On the poet Simkha-Bunim Shayevich and other aspects of cultural life, Java Rosenfarb, a survivor of the Shoah, offers extensive and detailed information in 'The Last Poet of Łódź https:/ /www.letraslibres.com/mexico-espana/el-ultimo-poeta-Łódź

[13] ‘The last poet of Łódź’. Java Rosenfarb. https://www.letraslibres.com/mexico-espana/el-ultimo-poeta-Łódź

[14] According to ‘Chelmno. Extermination Camp', from the Shoah Resource Center, the Yad Vashem International School for the Study of the Holocaust (https://www.yadvashem.org/en/holocaust/encyclopedia/chelmno.html) came from Łódź to Chelmno on December 7, 1941, and according to 'Auschwitz. The Nazis and the Final Solution. Lawrence Rees. Criticism. Barcelona, ​​2007. p. 131, on January 16, 1942.

[15] Eichmann's statements are collected in 'Eichmann in Jerusalem'. Hannah Arendt. Penguin Random House Mondadori (DePocket). Barcelona, ​​2010. p. 130:“I don't know how many Jews entered [the truck], I could barely look at the scene. No, I couldn't. He couldn't bear that anymore. The screams…". She also describes the burial in mass graves:“They were thrown into the hole, and I seem to still see the man dressed in civilian clothes in the act of extracting their teeth with pliers. That was too much for me. I got back in the car and was silent.” Eichmann, one of the senior leaders of the Final Solution, fled to Argentina after the war, but was located there by the Mossad, kidnapped in 1960, tried and sentenced to death by hanging in Israel in 1962.

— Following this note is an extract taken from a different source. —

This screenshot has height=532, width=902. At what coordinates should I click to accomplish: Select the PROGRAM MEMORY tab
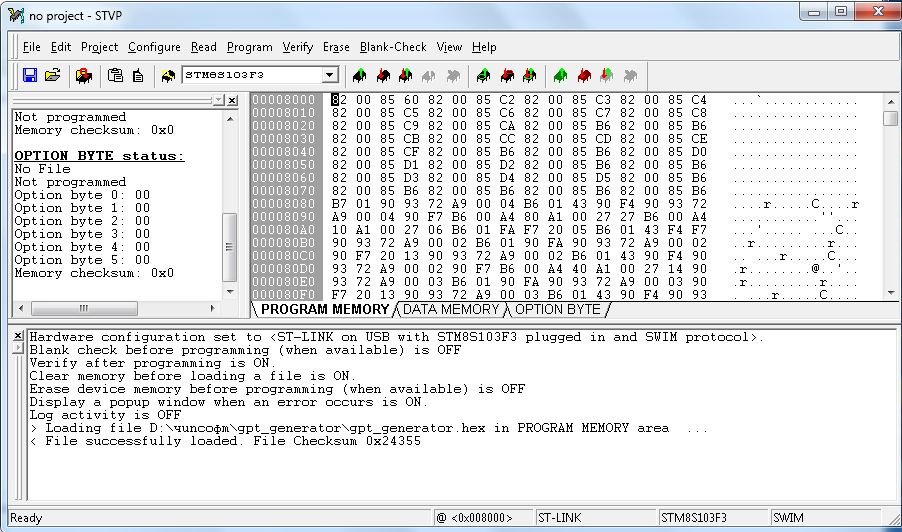pos(324,309)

[16] The sentences of the speech and the reactions of those who were there are taken from ‘Holocaust…’, p. 459 and following. An edited version of the speech in 'Give me your Children. Chaim Rumkowski / 4 September 1942’ https://www.jewishvirtuallibrary.org/the-deportation-of-the-children-from-the-Łódź-ghetto-september-1942

[17] Members of the Jewish police were given documents with which they could save family, friends or people of their choice, which caused deep resentment and hatred in the rest of the population.

[18] ‘Holocaust’, p. 466.

[19] “He sexually harassed me. He took my hand and placed it on her penis, he told me:'put her to work'. 'Auschwitz...', p. 146 to 148.

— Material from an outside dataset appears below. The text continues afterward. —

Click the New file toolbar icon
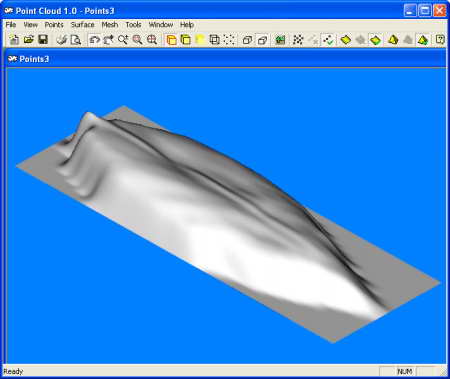This screenshot has height=379, width=450. tap(14, 40)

[20] ‘Holocaust…’, p. 466). Rees refers for these issues to Michal Unger:'Reassessment of the Image of Morcechai Chaim Rumkowski', Yad Vashem, 2004. p. 13.

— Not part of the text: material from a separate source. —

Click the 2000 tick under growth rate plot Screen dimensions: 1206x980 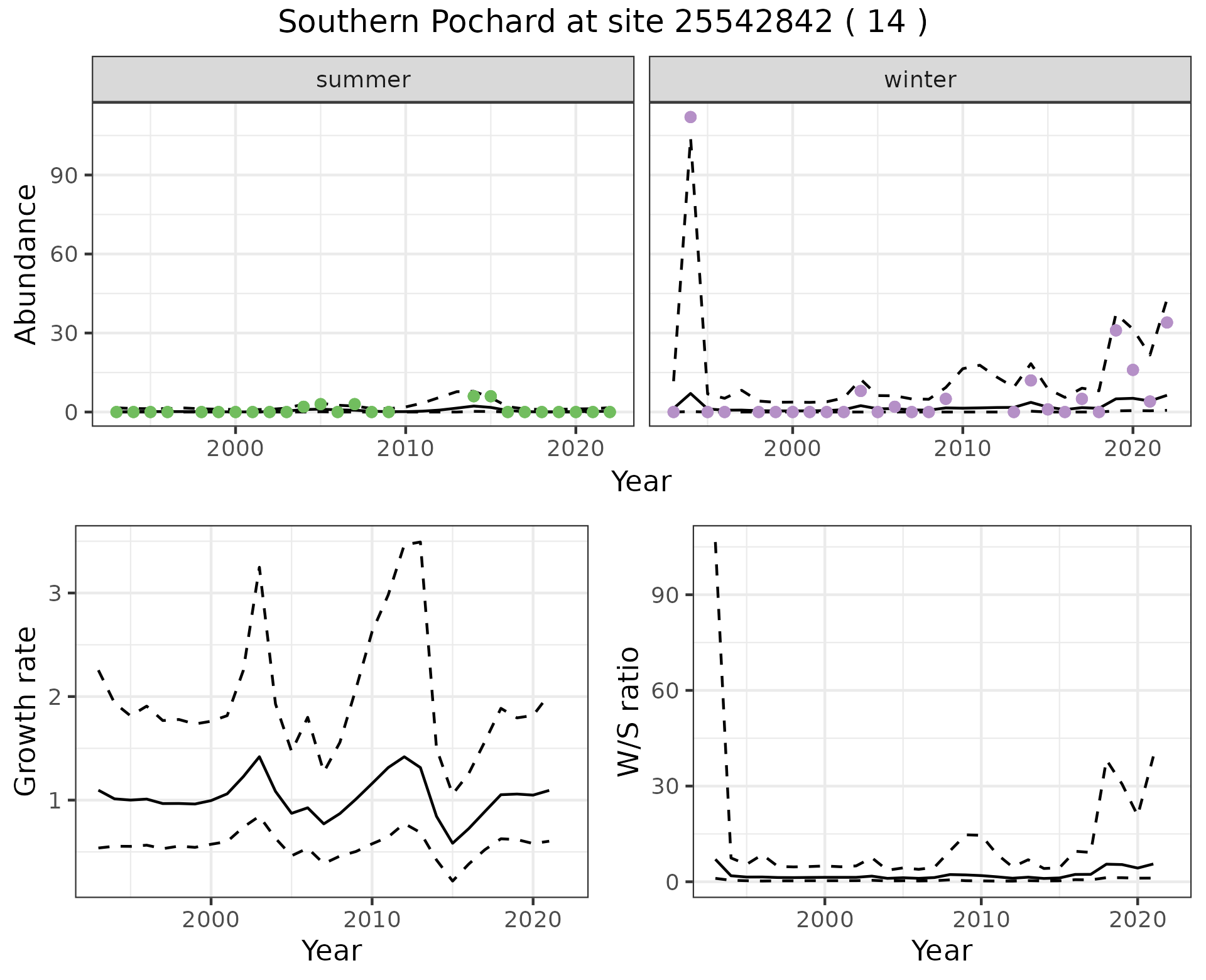click(211, 920)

[21] Chelmno (Extermination Camp) https://www.yadvashem.org/en/holocaust/encyclopedia/chelmno.html

[22] ‘The sunken…’. p. 524) and ‘A writer at war…’, p. 390.

[23] ‘A writer at war…’. p. 389.

[24] Chelmno (Extermination Camp) https://www.yadvashem.org/en/holocaust/encyclopedia/chelmno.html

[25] The Memory Unearthed exhibition was held at the Museum of Fine Arts in Boston from March 25 to July 30, 2017 and 4,000 of Ross's photographs can be viewed at www.mfa.org. Photos of Henryk Ross can be seen here.

This article is part of the III Desperta Ferro Historical Microessay Contest. The documentation, veracity and originality of the article are the sole responsibility of its author.